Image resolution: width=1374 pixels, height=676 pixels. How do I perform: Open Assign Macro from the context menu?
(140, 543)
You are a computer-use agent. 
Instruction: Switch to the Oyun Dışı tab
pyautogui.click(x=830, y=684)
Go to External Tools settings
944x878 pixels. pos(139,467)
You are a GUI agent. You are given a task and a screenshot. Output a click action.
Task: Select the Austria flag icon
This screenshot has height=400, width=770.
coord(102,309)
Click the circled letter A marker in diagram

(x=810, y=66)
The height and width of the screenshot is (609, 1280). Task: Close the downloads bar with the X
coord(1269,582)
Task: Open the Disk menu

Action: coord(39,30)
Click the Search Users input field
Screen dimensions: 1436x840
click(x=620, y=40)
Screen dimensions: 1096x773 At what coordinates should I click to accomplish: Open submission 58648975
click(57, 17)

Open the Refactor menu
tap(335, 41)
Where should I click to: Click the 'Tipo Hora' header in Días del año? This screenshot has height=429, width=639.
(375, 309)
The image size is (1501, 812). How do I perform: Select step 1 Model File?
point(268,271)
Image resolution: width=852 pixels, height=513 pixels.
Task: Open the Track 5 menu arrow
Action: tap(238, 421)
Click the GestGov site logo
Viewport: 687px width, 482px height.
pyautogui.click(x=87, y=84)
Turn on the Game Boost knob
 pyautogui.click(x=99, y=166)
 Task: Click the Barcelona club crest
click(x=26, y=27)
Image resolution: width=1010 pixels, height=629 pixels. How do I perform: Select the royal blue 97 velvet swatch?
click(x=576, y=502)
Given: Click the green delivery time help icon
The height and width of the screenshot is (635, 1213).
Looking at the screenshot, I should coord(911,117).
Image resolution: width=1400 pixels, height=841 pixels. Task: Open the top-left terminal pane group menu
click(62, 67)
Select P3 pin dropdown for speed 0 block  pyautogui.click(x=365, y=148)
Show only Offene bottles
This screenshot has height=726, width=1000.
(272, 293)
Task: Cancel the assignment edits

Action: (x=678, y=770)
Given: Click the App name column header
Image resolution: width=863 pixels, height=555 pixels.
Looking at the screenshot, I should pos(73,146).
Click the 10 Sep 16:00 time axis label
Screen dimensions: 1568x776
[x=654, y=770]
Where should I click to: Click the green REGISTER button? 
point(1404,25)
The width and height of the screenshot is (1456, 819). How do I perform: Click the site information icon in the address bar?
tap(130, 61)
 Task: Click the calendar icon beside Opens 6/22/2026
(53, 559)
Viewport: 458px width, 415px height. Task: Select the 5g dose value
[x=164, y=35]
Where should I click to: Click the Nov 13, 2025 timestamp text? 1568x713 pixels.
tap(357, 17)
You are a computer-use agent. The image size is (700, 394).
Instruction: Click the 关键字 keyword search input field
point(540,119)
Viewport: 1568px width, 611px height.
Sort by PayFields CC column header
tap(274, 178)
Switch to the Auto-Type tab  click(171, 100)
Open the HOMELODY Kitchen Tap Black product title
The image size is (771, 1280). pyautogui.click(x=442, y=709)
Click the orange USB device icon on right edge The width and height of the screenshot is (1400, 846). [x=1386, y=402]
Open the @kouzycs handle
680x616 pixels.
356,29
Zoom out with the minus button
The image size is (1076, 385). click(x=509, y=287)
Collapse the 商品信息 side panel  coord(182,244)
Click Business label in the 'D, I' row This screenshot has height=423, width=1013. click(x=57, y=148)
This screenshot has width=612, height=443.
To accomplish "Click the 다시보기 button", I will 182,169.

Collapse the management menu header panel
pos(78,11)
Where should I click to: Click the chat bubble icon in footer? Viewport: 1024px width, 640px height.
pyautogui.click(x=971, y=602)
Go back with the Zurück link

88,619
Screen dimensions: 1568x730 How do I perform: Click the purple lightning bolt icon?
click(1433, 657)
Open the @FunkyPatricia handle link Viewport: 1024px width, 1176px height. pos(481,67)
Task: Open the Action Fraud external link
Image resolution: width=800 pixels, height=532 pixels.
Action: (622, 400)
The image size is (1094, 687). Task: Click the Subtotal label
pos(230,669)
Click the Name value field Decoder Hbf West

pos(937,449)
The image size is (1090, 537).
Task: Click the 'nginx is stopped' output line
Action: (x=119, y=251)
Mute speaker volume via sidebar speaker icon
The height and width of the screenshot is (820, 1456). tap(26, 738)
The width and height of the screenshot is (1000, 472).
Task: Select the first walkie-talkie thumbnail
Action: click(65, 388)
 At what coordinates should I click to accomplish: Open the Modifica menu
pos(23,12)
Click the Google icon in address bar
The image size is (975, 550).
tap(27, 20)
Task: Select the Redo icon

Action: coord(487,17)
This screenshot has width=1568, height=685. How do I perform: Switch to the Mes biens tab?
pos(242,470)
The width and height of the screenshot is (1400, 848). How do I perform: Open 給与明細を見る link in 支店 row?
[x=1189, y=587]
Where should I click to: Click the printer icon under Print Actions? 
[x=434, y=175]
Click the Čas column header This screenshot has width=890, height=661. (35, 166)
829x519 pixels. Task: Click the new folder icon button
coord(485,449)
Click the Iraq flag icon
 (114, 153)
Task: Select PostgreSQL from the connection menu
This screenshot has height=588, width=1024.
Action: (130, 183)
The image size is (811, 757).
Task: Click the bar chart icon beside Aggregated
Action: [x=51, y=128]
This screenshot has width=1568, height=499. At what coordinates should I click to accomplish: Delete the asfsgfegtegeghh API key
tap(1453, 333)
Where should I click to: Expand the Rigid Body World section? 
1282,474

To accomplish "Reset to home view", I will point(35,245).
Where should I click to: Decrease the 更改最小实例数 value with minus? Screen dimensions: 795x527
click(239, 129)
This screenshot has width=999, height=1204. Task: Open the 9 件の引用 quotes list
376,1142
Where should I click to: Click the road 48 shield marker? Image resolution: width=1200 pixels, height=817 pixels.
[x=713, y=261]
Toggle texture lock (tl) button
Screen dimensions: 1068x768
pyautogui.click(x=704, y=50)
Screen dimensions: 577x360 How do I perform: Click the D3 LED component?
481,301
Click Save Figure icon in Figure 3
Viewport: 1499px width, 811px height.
§
*Given request*
Please locate every line above that contains the string "pyautogui", matching case exactly, and copy each one out in full.

*Solution for this exercise*
pyautogui.click(x=830, y=684)
pyautogui.click(x=87, y=84)
 pyautogui.click(x=99, y=166)
Select P3 pin dropdown for speed 0 block  pyautogui.click(x=365, y=148)
The image size is (771, 1280). pyautogui.click(x=442, y=709)
pyautogui.click(x=971, y=602)
pyautogui.click(x=704, y=50)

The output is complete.